Bullying awareness is important.
Recent studies have found that between 10%-50% of children are bullied on a regular basis at school, most commonly between the grades of six and ten. An online study of 50,000 teenagers by dosomething.org found that 80% of teenagers witness bullying daily.
Even when children are bystanders to aggression, they often report feeling unsafe and worried within the school environment.
When children experience the effects of bullying, they are more likely to have symptoms of anxiety, depression, and somatic concerns, including headaches, vomiting, skin problems, and stomachaches.
The damage from bullying can last a very long time.

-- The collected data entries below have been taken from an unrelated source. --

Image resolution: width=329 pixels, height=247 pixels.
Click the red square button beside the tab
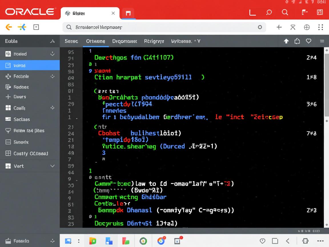[128, 13]
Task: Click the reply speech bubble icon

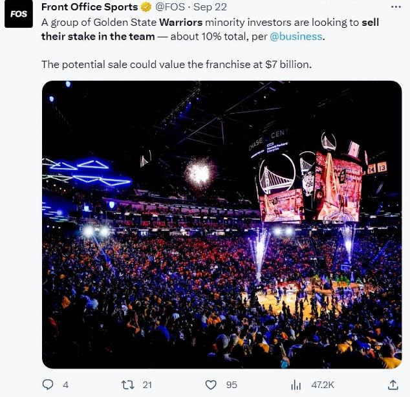Action: tap(47, 385)
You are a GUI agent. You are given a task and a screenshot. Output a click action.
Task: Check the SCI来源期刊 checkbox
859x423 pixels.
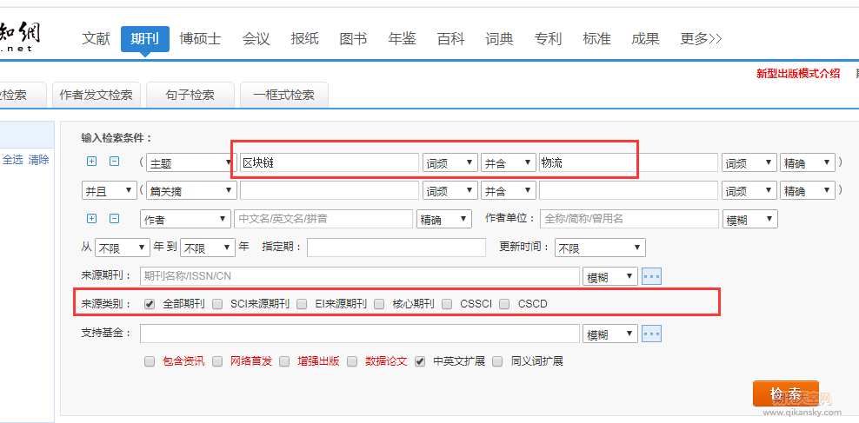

A study published by the American Journal of Psychiatry (April, 2014) found that the impact of bullying can last long into adulthood. In fact, people who reported being bullied between the ages of seven and eleven are at increased risk for anxiety and depression at age forty-five, which is over three decades later. Another recent study found strong evidence that bullying increases the risk of severe mental health symptoms, like psychosis, in adulthood (Wolke, 2012).
So what can we do to decrease bullying, as well as the impact of bullying on our children?
If you have a school-aged child or teen, know your child’s school’s bullying policies.
Ask to see them in writing if they aren’t provided to you or available on-line. By law, if your child’s school receives state or federal funding, they are required to have a bullying policy in place. If the policy isn’t clear in the materials provided to you, ask your school principal or guidance counselor about them.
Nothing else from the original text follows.